Owen Jones co-directs team conducting breakthrough study on law and neuroscience

A team of Vanderbilt researchers will play an important role in a landmark study into the emerging field of law and neuroscience—analyzing the human brain to better understand how the brain’s actions impact the law.

The first-of-its-kind project, which is a collaboration among researchers at Vanderbilt and 24 other universities, is funded by a $10 million grant awarded by the John D. and Catherine T. MacArthur Foundation.

Vanderbilt professor Owen Jones, one of the nation’s few professors of both law and biology, helped procure the grant and will serve as co-director of the MacArthur Foundation Research Network on Decision-Making, one of  three research networks within the Law and Neuroscience Project. The other two branches will explore the roles of brain abnormalities and addiction as it relates to criminal behavior and criminal responsibility.

Read Law and Neuroscience Project announcement issued by the John D. and Catherine T. MacArthur Foundation.

The Law and Neuroscience Project is the first systematic effort to bridge the fields of law and science in considering how courts should deal with new brain-scanning techniques as they apply to matters of law. Professor Jones’ research network will explore decision making related to complex issues surrounding criminal intent.

Jones and the “decision-making” team will examine decisions that lead to criminal behavior –what aspect of the brain prompts a person to switch from law-abiding to law-breaking? This research will, in essence, explore the neurological side of things such as emotion, choice, risk, inhibition and temptation.

The team will also look into decisions legal experts, such as judges, juries, witnesses and lawyers, make about crime and punishment. The researchers will analyze the brain to see if biases based on race, sex or ethnicity can be detected and they will investigate how jurors react to different kinds of evidence.

Jones’ team, which includes associate professor of psychology and neuroscience René Marois, Ingram professor of neuroscience and director of the Center for Integrative and Cognitive Neuroscience Jeff Schall and professor of law and director of Vanderbilt Law School’s law and human behavior program Erin O’Hara, among others, will study the brain’s activities using a highly sensitive technique called functional magnetic resonance imaging or fMRI. FMRI looks at parts of the brain that are more active when a person does a specific task or has a specific thought.

Jones explained that the more a part of the brain works the more oxygen it needs. The fMRI can ‘see’ where that oxygen is going, which enables the researchers to track which parts of the brain are being used when the subject is making different decisions.

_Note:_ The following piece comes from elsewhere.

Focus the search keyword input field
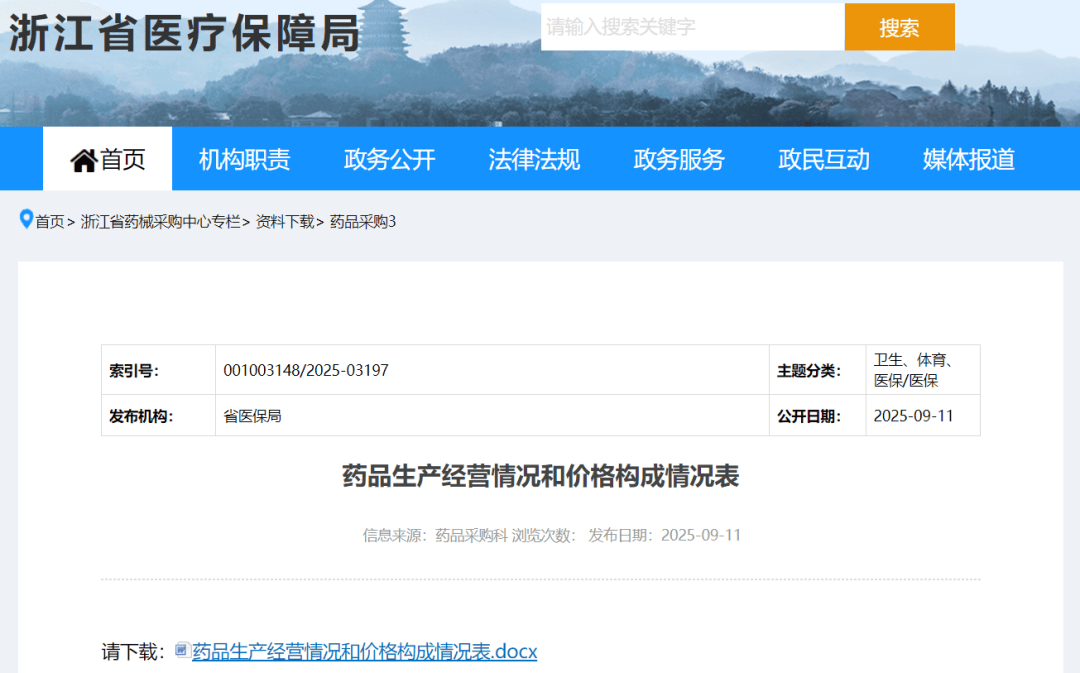This screenshot has height=673, width=1080. pos(692,27)
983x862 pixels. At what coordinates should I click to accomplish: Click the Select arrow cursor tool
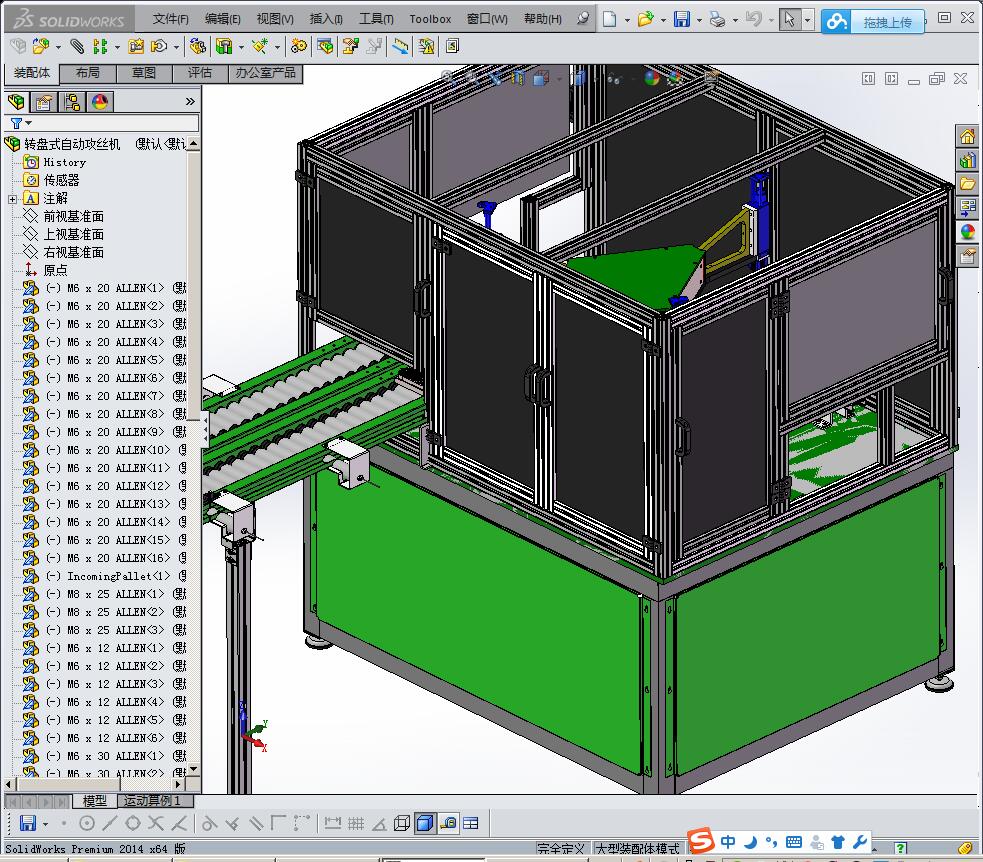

Jones and Marois, who began working together two years ago, are the first law and neuroscience researchers to conduct fMRI research on criminal punishment aspects of legal decision making and Vanderbilt is one of the few universities in the world with a state-of-the-art Institute of Imaging Science, led by John Gore, which contains multiple high-powered fMRI scanners.

“The law makes a lot of assumptions about how and why people behave the ways they do,” said Jones. “With this research, we can learn more about what underlies those behaviors by using non-invasive technologies, to investigate what’s going on in the brain.”

"Owen Jones and his colleagues have created a new discipline at the intersection of law and neuroscience, one that takes full advantage of Vanderbilt’s unique strengths in both areas," said Interim Chancellor Nicholas S. Zeppos. "Selection for the MacArthur project demonstrates the power and importance of interdisciplinary approach to discovery." 

Information about the full law and neuroscience study.

The Law and Neuroscience Project is centered at the University of California, Santa Barbara (UCSB). Former Supreme Court Justice Sandra Day O’Connor serves as honorary chair. UCSB Professor of Psychology Michael S. Gazzaniga, who also directs the Sage Center for the Study of the Mind, is the director and principal investigator. Walter Sinnott-Armstrong, Professor of Philosophy and Hardy Professor of Legal Studies at Dartmouth College, co-directs the project.

Proponents of neuroscientific evidence say it can help make the judicial system more accurate and less biased on matters of guilt, punishment, and treatment, on the detection of lies and bias, and in the prediction of criminal behavior. They believe the result could be less crime and fewer people in prisons. Skeptics fear that brain-imaging technology poses a threat to privacy and notions of personal responsibility. Both scientists and legal scholars warn that failing to properly integrate neuroscience and law could harm the legal system by sending the wrong people to prison, and by creating skepticism about some of the law’s basic assumptions.